◆ WHAT YOU WILL DO ◆
Rescale everything from the line containing "The image size is (1456, 819). In" down to the end of the entries, keeping the requests as they are. Multiply every coordinate in the answers by 2.25 and round each result to a whole number, rounding halves up.

* start GIVEN DATA *

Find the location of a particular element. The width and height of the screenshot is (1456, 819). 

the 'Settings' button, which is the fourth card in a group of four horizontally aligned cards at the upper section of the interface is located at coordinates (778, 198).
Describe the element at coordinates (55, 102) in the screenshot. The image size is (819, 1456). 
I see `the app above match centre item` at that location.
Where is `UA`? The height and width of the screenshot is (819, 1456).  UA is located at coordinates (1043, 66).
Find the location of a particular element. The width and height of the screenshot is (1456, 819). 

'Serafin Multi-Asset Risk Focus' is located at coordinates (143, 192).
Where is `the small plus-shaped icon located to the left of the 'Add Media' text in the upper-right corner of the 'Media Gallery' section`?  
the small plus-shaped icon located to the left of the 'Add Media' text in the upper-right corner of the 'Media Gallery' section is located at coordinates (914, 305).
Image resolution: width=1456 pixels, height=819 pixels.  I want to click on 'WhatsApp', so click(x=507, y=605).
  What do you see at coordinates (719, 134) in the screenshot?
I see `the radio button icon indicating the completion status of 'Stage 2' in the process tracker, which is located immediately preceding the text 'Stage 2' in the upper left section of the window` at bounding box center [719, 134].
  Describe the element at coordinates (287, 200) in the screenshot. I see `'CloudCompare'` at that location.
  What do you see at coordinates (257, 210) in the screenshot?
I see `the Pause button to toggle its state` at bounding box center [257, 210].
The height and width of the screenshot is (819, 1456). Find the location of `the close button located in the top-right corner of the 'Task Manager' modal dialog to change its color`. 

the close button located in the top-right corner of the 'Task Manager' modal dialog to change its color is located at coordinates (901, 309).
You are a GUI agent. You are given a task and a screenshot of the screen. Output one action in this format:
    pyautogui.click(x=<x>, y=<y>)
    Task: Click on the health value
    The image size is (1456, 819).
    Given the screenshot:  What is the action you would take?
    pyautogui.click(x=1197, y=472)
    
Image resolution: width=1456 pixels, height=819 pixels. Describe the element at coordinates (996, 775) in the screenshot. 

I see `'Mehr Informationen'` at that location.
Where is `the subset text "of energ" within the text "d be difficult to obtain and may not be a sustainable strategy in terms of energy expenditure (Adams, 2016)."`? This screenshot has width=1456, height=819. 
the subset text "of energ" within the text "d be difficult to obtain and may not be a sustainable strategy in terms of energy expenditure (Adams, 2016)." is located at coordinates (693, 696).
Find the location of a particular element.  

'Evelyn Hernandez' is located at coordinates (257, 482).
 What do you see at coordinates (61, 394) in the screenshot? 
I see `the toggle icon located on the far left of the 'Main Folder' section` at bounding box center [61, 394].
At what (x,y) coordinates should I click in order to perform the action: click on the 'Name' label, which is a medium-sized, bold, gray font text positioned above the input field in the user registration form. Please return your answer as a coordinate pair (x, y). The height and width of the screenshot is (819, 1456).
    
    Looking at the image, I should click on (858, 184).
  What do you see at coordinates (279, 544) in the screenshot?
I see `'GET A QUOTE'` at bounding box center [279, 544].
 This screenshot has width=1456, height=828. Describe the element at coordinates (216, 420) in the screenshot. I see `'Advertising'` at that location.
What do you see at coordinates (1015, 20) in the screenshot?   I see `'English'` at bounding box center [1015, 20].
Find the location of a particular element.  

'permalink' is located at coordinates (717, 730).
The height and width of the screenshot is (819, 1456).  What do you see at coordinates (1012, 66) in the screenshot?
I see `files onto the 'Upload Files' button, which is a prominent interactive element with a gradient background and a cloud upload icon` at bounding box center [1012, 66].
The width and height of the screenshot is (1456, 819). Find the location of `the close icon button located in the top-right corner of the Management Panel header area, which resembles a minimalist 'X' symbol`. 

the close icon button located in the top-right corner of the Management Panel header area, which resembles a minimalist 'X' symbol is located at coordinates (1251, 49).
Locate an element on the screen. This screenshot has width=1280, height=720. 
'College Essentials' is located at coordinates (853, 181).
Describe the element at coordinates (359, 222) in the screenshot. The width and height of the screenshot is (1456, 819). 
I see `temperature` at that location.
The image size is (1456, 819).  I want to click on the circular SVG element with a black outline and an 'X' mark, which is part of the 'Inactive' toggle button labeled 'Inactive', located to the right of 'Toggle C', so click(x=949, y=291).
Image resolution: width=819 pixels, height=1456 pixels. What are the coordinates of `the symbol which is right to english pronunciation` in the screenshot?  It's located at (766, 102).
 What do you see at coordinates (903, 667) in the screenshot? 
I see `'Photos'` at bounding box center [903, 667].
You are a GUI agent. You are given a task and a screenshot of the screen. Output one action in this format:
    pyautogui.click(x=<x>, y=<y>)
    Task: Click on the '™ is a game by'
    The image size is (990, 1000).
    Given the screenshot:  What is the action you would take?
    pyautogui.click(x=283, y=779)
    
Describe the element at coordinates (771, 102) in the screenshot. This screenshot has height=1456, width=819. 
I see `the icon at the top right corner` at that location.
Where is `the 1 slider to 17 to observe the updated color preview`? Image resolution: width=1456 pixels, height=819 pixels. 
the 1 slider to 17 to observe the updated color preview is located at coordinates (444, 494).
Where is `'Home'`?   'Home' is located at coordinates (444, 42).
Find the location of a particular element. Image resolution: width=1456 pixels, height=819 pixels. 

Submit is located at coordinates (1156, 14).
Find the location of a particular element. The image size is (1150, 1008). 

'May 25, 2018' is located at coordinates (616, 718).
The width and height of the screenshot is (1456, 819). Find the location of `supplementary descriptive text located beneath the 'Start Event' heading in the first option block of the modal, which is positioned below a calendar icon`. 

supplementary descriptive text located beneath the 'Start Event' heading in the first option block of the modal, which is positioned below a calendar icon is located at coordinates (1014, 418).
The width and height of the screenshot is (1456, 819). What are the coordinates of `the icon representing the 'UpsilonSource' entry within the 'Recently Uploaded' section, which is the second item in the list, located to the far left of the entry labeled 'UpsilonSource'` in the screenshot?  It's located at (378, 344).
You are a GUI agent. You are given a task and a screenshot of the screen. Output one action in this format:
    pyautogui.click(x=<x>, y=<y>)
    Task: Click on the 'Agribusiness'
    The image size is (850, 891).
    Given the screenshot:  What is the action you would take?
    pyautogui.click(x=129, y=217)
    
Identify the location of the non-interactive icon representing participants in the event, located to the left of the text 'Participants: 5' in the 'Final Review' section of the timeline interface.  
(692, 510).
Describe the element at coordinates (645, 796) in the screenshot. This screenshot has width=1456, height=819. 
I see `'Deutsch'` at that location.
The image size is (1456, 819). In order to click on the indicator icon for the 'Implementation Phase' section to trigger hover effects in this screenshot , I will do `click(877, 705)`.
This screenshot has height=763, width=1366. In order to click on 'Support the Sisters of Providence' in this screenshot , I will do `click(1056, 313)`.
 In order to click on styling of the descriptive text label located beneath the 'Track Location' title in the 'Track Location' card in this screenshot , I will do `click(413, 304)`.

* end GIVEN DATA *

◆ COMPLETE ANSWER ◆
The image size is (1456, 819). In order to click on the indicator icon for the 'Implementation Phase' section to trigger hover effects in this screenshot , I will do `click(1973, 1586)`.
This screenshot has height=763, width=1366. In order to click on 'Support the Sisters of Providence' in this screenshot , I will do `click(2376, 704)`.
 In order to click on styling of the descriptive text label located beneath the 'Track Location' title in the 'Track Location' card in this screenshot , I will do `click(929, 684)`.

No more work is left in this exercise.